[Collected data entries]
*** Block opens ***

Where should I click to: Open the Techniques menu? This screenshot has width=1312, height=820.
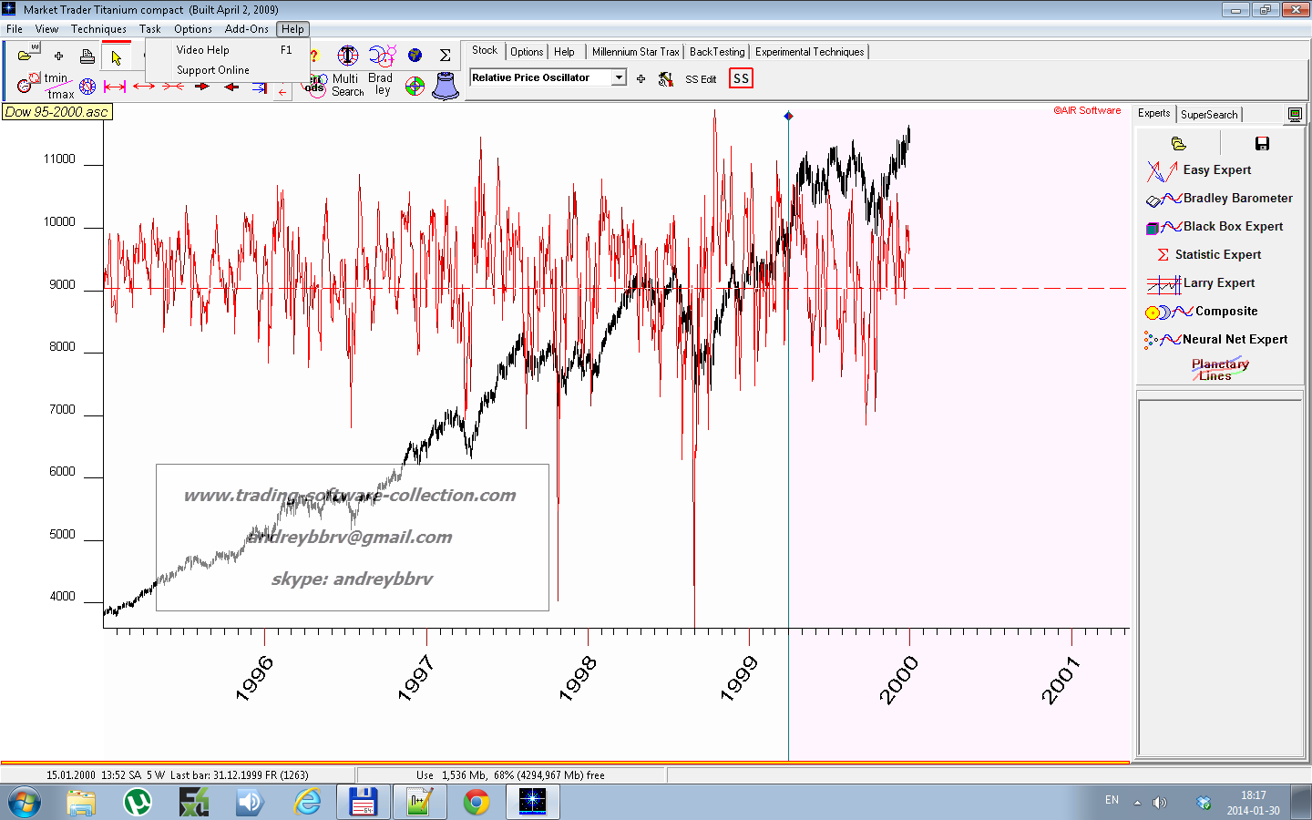click(98, 29)
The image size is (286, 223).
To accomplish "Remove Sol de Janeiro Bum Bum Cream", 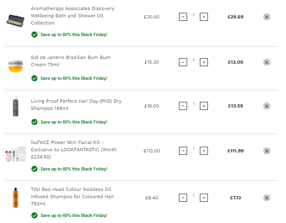I will (x=266, y=62).
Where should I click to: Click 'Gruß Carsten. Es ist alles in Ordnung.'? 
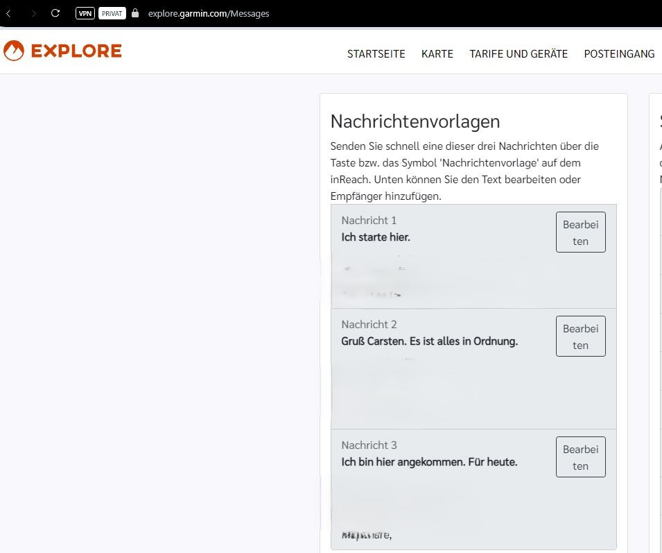(x=429, y=341)
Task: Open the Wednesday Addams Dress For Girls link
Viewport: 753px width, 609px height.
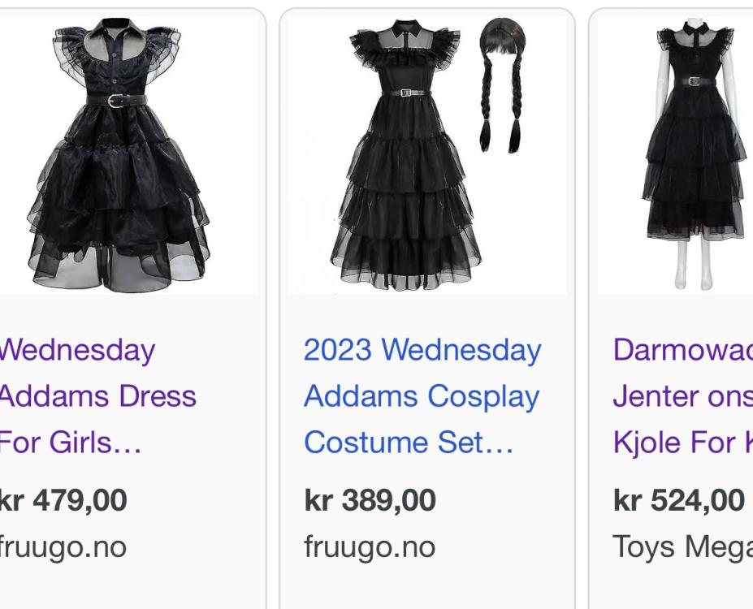Action: tap(98, 396)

*** Block closes ***

* What is being asked
Copy out, exactly and without pictures, each line from the one containing "Where should I click to: Click" through the final line of the entries, both ends included.

* Answer below
Where should I click to: Click 'Gruß Carsten. Es ist alles in Ordnung.'? 
(x=429, y=341)
Task: Open the Wednesday Addams Dress For Girls link
Viewport: 753px width, 609px height.
Action: tap(98, 396)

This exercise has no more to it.